──────── DATA SHOWN ────────
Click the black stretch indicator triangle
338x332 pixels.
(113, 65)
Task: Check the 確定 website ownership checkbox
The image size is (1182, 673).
────────
──────── DATA SHOWN ────────
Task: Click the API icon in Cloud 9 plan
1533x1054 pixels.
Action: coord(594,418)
────────
◆ **TASK GOAL**
Above are the records; from them, give again exactly the lines from the one containing "Click the black stretch indicator triangle" through the one containing "The image size is (1182, 673).", both included.

◆ **SOLUTION TO THIS PROBLEM**
Click the black stretch indicator triangle
338x332 pixels.
(113, 65)
Task: Check the 確定 website ownership checkbox
The image size is (1182, 673).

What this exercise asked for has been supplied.